Planning permission was granted for an integrated care centre on the site of the former Fenland Wing in 2006 and the City Care Centre opened on 1 July 2009 The remainder of the site—to be known as the Hospital Quarter—is proposed for redevelopment.[


----------



## Stealthstar79 (Apr 24, 2014)

Not seen a post for here in a while. 
I got caught here by security, luckily was just leaving anyway 
Thanks for sharing. .


----------



## redT1ger (Apr 24, 2014)

They actually caught you ? !!!!
We were having a good laugh taking photos of them


----------



## Stealthstar79 (Apr 24, 2014)

redT1ger said:


> They actually caught you ? !!!!
> We were having a good laugh taking photos of them




Was just about to climb a wall out the grounds he had been called to
the site.


----------



## chazman (Apr 25, 2014)

great pics.wonder what those shotgun cases were doing there


----------



## Whiteknight841 (Apr 25, 2014)

Great pictures, seems a shame to see facilities like these so desolate.
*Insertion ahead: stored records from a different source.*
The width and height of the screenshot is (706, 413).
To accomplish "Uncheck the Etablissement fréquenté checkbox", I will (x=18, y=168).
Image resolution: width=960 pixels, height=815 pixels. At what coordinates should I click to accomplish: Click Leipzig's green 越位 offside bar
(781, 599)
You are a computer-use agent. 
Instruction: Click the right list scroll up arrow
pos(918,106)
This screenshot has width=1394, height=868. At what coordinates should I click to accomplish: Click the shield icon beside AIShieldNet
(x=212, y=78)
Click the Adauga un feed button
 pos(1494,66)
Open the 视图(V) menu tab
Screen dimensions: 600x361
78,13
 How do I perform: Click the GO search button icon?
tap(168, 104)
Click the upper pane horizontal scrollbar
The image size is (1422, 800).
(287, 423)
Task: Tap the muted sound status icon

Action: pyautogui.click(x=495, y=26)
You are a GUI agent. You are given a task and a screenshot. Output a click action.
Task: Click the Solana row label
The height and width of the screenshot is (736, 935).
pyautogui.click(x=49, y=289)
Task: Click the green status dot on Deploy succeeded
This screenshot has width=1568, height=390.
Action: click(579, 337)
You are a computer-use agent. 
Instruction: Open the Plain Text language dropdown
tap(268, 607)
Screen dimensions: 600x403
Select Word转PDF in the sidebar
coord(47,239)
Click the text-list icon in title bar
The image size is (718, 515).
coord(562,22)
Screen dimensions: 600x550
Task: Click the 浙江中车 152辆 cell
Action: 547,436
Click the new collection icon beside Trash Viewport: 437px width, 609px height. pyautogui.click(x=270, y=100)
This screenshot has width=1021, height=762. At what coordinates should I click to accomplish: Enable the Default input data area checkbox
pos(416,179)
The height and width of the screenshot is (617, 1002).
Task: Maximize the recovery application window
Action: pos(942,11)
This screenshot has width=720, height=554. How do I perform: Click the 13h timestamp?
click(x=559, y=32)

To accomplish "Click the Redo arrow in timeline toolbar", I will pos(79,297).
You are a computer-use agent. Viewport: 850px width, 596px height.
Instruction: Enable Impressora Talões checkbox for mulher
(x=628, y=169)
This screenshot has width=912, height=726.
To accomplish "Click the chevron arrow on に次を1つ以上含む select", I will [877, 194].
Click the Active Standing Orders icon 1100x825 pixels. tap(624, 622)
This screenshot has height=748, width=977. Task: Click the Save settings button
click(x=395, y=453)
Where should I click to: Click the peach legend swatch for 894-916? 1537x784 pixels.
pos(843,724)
Thanks for taking the time : )


----------



## redT1ger (Apr 25, 2014)

They are demolition cartridges and have been used to blow hinges off various doors


----------



## Nighttemptress (Apr 29, 2014)

fair play for dodging the security and not getting caught by the dogs!!

Some really characteristic shots there, seems no one wanted the hospital to close down. :-(


----------



## rapidman (May 4, 2014)

where the pics gone??


----------



## redT1ger (May 4, 2014)

Dunno . If you click on the pics they show on phot bucket. Why has that happened?


----------



## krela (May 4, 2014)

It explains it in the image itself. Photobucket only allows so many views of a photo in a given time period, so it's blocked them.

Flickr is much better than photobucket.


----------



## UrbanX (May 12, 2014)

Not seen this one in a while. 
Nice one, very comprehensive!


----------



## MCrosbie (May 12, 2014)

Nice to see the old place still being done  shame about the morgue being flattened. quite funny when the PIR's went off round the back ooops. Did you find the live gun shot cartridge!! eek


----------



## gedders1803 (Jul 29, 2014)

Nice pics but I wouldn't put pics of peoples vehicles, that could cost someone there job


----------



## biomedbri (Aug 15, 2014)

that bring back memories - i used to work here


----------